■ **Work task**:
Would you retype the lines from the one that holds "The height and" to the final line of the entries below, both ends included and exactly as written, but without pictures?

■ **Recorded data**:
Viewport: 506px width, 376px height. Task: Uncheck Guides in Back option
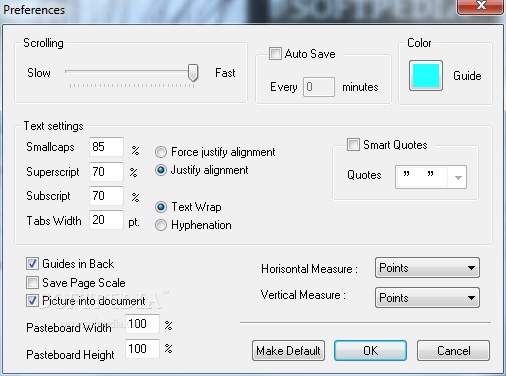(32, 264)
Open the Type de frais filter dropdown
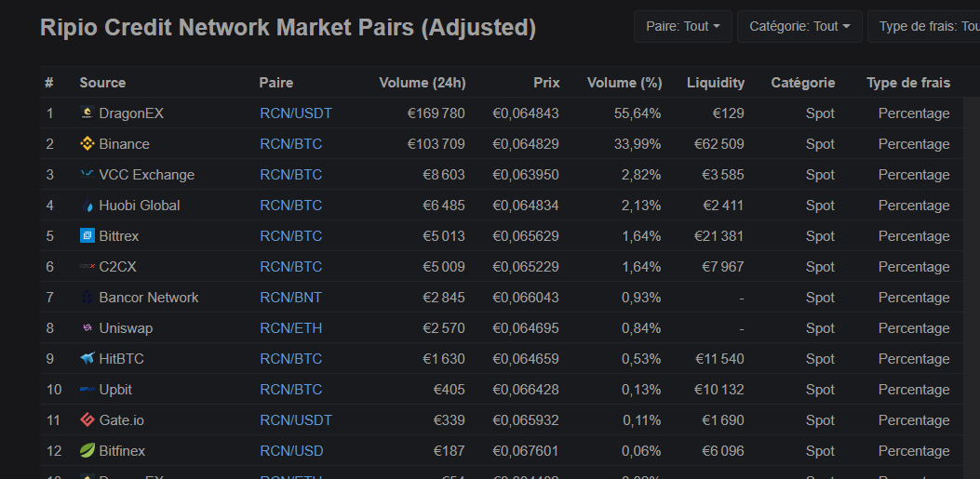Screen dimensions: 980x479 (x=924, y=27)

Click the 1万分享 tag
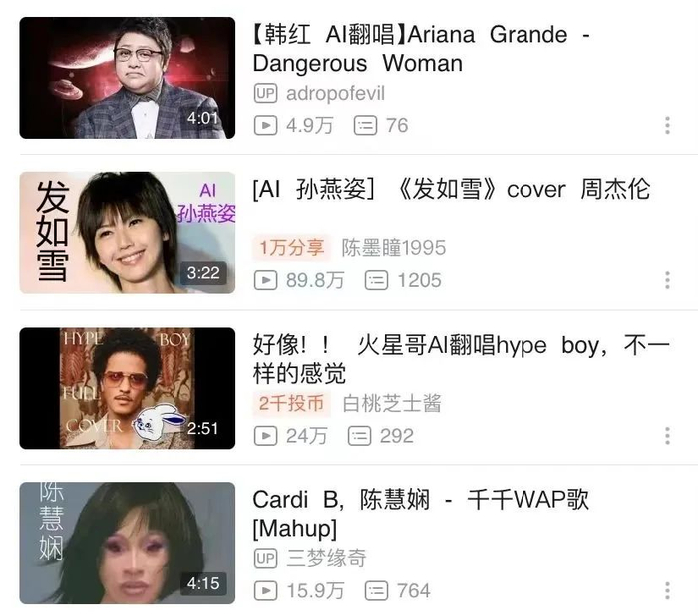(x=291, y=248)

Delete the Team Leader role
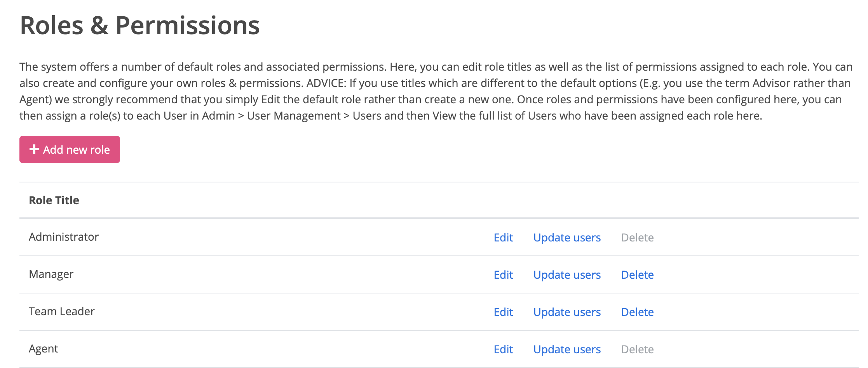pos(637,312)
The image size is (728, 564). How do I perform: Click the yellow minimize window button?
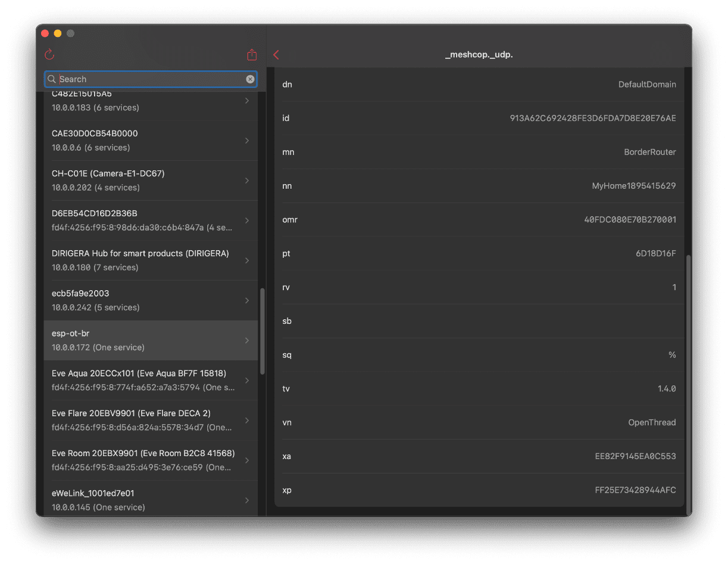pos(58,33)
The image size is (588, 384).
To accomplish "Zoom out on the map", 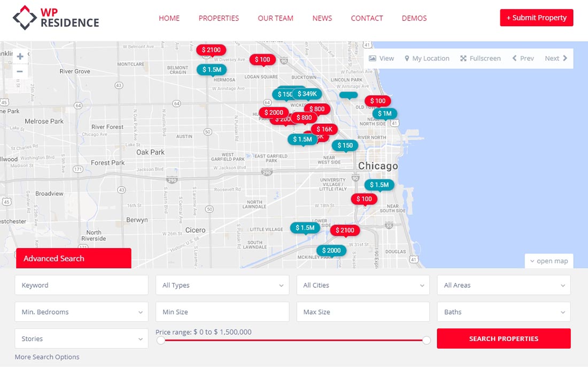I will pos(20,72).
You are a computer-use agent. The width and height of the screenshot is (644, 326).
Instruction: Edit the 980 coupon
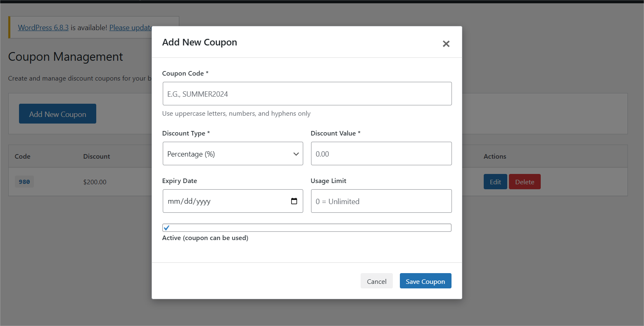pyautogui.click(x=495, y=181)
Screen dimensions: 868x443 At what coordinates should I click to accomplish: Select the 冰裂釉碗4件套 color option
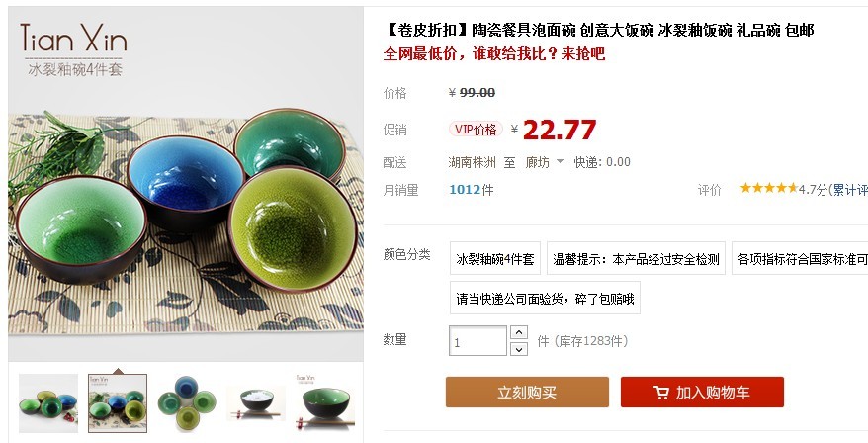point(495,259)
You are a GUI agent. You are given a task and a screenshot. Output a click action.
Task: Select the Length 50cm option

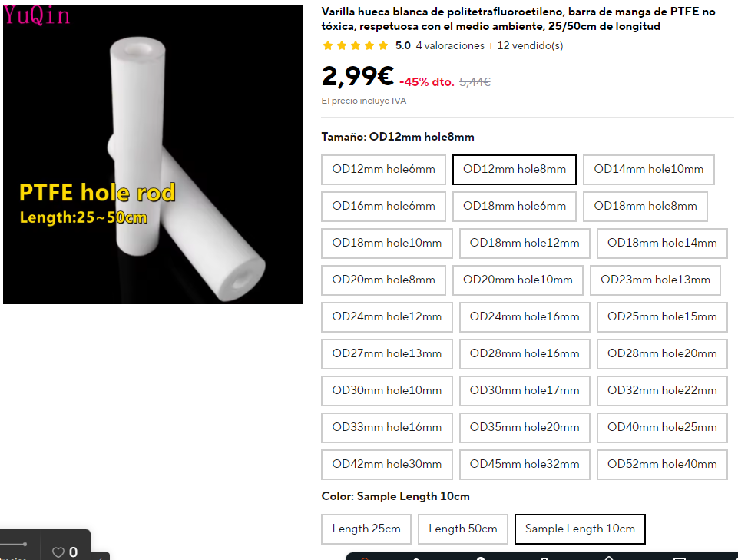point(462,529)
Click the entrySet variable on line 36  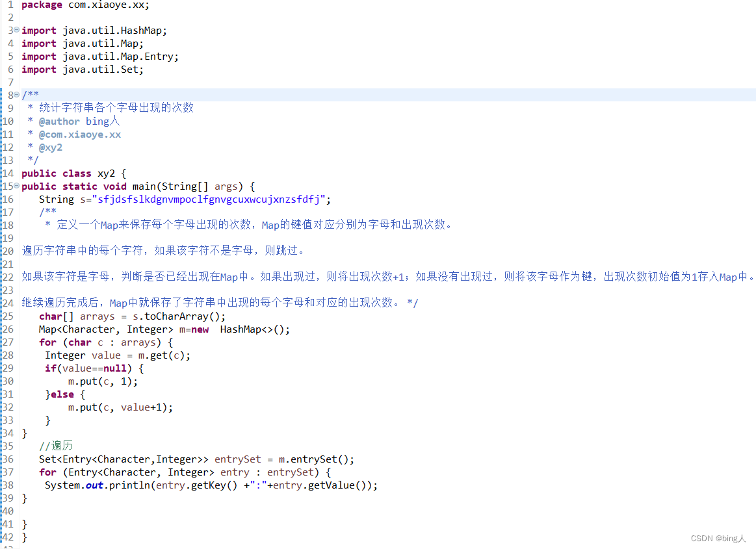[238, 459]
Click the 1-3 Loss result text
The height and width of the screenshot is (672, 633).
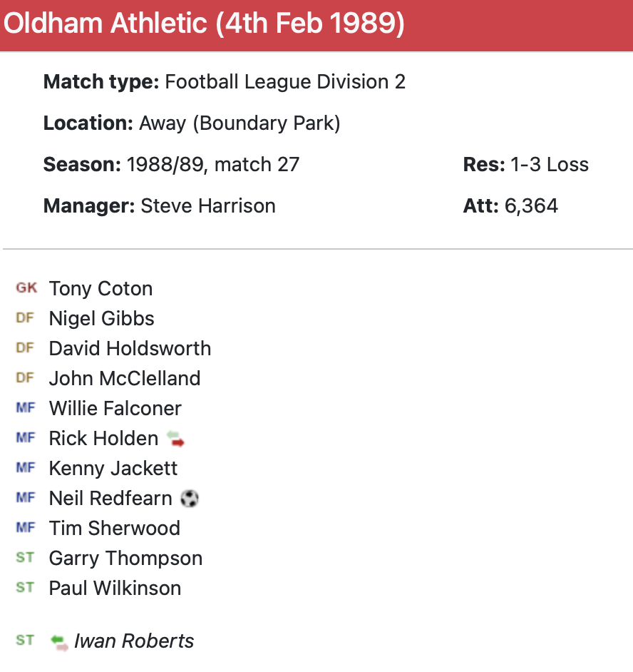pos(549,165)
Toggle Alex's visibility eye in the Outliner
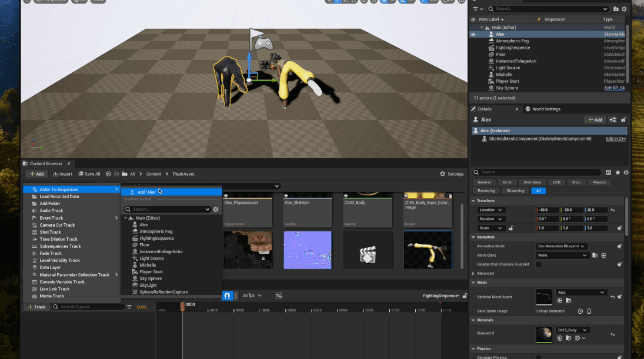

■ **Exercise output**:
The height and width of the screenshot is (672, 633).
pos(549,165)
Toggle Alex's visibility eye in the Outliner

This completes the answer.